A pressing requirement right now, in connection with the need for balanced news and views on the Gaza, are more people-centred and socially-responsible media organizations in the South. This is an opportune moment for peace movements in Israel and Palestine to come together in an effort to establish such institutions which would have as their nucleus of concern, the wellbeing of the ordinary people on both sides of the divide.

Besides helping to unite the communities concerned on the basis of shared just interests, these organizations could function as strong catalysts in the formulation of a peace plan for the Middle East on an impartial non-partisan basis.

The need is great for the publics concerned to work on peace schemes such as the above because right now it is the state parties to the conflict and their friendly media that are at centre stage and by virtue of that fact are dictating in the main the respective narrative of events on both sides of the divide. As a consequence, what the world is having is a state-influenced, largely jaundiced view of developments.
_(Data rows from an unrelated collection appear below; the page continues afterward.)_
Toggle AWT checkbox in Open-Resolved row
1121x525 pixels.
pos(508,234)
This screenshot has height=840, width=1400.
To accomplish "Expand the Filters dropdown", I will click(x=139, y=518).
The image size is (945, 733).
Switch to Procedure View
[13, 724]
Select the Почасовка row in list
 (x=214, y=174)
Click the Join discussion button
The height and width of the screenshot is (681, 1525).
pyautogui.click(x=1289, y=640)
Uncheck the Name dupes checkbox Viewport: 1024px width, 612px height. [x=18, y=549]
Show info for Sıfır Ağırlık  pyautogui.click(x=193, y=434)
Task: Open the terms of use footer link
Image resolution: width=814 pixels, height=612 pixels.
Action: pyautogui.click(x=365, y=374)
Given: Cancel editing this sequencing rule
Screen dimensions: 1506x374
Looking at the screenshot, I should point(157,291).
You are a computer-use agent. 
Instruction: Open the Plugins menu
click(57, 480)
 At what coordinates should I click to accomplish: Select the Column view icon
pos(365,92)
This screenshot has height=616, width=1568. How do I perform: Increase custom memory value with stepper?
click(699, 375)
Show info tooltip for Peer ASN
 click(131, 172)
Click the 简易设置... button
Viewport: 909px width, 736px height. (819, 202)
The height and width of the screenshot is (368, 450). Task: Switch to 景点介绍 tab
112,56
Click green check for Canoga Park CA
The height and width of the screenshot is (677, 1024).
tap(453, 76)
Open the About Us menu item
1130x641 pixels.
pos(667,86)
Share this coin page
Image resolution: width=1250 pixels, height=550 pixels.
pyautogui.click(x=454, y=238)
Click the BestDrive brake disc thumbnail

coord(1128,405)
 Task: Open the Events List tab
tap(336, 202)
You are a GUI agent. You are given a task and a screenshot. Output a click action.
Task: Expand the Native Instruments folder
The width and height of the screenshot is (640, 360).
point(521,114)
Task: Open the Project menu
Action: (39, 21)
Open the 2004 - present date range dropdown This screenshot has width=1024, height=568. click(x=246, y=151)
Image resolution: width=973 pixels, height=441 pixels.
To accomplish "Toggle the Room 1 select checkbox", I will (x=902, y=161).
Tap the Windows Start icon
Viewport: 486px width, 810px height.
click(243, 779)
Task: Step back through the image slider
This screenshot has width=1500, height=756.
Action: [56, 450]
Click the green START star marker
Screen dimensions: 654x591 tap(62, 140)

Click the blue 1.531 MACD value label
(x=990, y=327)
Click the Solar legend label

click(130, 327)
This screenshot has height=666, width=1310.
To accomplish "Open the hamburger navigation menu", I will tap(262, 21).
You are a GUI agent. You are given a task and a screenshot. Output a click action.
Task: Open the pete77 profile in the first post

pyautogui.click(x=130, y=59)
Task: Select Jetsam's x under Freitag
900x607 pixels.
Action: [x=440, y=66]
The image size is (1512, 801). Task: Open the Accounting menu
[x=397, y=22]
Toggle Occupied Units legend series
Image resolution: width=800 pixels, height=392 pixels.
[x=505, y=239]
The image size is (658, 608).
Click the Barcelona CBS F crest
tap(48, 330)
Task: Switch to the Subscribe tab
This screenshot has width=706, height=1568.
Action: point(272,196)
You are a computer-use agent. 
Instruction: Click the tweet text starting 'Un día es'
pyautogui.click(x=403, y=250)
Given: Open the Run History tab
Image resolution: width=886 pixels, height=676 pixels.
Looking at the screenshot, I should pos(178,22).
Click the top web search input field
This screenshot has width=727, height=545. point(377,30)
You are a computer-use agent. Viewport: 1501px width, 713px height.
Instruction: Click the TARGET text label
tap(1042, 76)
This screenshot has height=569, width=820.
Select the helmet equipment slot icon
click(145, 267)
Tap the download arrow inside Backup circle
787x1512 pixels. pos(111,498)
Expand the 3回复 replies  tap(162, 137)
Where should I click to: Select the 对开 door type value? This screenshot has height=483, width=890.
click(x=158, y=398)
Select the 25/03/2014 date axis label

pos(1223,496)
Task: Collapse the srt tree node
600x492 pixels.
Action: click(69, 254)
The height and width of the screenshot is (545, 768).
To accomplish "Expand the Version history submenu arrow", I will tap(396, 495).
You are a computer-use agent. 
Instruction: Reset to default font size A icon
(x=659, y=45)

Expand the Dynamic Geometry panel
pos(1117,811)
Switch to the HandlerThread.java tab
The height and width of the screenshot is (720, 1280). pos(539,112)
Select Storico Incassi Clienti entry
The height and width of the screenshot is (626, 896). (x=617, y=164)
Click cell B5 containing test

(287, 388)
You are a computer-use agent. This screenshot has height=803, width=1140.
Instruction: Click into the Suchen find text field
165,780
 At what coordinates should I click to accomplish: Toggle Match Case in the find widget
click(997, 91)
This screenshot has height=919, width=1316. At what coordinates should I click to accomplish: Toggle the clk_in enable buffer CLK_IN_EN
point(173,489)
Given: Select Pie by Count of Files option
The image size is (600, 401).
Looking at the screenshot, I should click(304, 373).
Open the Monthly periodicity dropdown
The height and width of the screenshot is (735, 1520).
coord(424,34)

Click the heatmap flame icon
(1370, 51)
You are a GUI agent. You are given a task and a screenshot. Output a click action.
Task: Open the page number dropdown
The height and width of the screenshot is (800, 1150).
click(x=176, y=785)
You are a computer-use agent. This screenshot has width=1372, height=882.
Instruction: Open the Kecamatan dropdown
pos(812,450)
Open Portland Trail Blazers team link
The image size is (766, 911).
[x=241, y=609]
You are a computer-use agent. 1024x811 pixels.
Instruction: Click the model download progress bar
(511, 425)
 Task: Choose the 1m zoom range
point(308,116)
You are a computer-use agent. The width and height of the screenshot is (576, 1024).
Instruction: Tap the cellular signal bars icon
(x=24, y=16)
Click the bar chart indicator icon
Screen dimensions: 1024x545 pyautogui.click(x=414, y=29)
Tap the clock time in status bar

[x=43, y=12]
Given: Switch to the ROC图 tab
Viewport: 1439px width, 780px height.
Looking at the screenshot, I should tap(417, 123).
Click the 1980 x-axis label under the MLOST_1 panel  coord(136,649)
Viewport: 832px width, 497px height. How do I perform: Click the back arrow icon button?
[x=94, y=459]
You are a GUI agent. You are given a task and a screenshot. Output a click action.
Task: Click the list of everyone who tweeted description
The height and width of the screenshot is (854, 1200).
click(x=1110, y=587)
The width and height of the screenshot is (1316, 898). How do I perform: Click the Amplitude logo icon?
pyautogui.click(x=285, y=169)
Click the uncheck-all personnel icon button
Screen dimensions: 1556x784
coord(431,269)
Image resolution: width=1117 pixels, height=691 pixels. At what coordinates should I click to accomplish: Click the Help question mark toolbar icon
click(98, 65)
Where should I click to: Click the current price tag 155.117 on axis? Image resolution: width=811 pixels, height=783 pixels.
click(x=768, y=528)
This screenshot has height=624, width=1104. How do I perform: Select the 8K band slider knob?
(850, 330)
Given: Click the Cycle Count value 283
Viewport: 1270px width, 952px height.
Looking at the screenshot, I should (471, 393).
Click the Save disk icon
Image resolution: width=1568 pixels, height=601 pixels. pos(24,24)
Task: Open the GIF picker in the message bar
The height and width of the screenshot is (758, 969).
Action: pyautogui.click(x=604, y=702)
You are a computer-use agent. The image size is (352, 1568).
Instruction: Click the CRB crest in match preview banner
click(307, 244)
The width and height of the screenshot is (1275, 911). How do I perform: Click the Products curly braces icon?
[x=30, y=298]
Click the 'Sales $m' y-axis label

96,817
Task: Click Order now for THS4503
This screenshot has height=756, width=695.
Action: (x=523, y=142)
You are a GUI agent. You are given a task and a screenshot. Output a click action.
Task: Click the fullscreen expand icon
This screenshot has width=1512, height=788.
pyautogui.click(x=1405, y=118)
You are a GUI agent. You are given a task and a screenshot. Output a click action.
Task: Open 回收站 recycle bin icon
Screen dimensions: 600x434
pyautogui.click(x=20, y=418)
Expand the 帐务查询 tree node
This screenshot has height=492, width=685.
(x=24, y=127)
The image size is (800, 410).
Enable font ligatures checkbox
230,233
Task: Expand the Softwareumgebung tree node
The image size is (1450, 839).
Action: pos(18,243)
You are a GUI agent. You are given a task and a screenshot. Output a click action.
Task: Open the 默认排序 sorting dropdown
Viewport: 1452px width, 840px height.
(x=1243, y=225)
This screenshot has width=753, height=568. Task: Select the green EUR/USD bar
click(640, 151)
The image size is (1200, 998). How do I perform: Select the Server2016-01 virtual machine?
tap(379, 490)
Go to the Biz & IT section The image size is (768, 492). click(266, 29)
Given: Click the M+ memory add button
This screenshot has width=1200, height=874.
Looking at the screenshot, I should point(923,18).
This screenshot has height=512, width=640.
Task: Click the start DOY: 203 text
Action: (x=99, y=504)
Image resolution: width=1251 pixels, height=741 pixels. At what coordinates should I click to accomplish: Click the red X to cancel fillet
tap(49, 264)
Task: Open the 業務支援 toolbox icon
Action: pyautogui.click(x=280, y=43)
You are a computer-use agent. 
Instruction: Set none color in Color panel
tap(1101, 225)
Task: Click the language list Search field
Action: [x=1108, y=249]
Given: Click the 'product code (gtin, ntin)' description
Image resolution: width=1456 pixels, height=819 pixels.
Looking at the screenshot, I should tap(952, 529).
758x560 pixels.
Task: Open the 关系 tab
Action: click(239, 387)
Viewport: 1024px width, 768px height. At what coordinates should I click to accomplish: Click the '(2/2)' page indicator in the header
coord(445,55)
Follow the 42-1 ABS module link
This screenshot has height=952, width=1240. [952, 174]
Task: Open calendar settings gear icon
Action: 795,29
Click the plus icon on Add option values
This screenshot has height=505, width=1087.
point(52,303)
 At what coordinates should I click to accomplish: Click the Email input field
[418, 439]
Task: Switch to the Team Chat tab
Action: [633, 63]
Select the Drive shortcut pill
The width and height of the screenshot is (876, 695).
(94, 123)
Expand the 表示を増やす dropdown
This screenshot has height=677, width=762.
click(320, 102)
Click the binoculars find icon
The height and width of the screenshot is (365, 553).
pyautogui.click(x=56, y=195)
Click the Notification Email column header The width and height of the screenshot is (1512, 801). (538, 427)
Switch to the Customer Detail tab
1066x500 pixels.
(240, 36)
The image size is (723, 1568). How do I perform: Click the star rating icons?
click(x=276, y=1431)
Even as this is being written, the US and Britain, for instance, have launched a number of air strikes on what they make out are Houthi military bases in the Yemen. The Western media are replete with the news on how the bases are being ‘taken out’ but there is little or no mention of how the strikes are affecting the ordinary publics concerned.

People-based media organizations in the region would perhaps have filled the gaps in such information and balanced the Western news agencies’ narrative with a true account of the hardships of the people.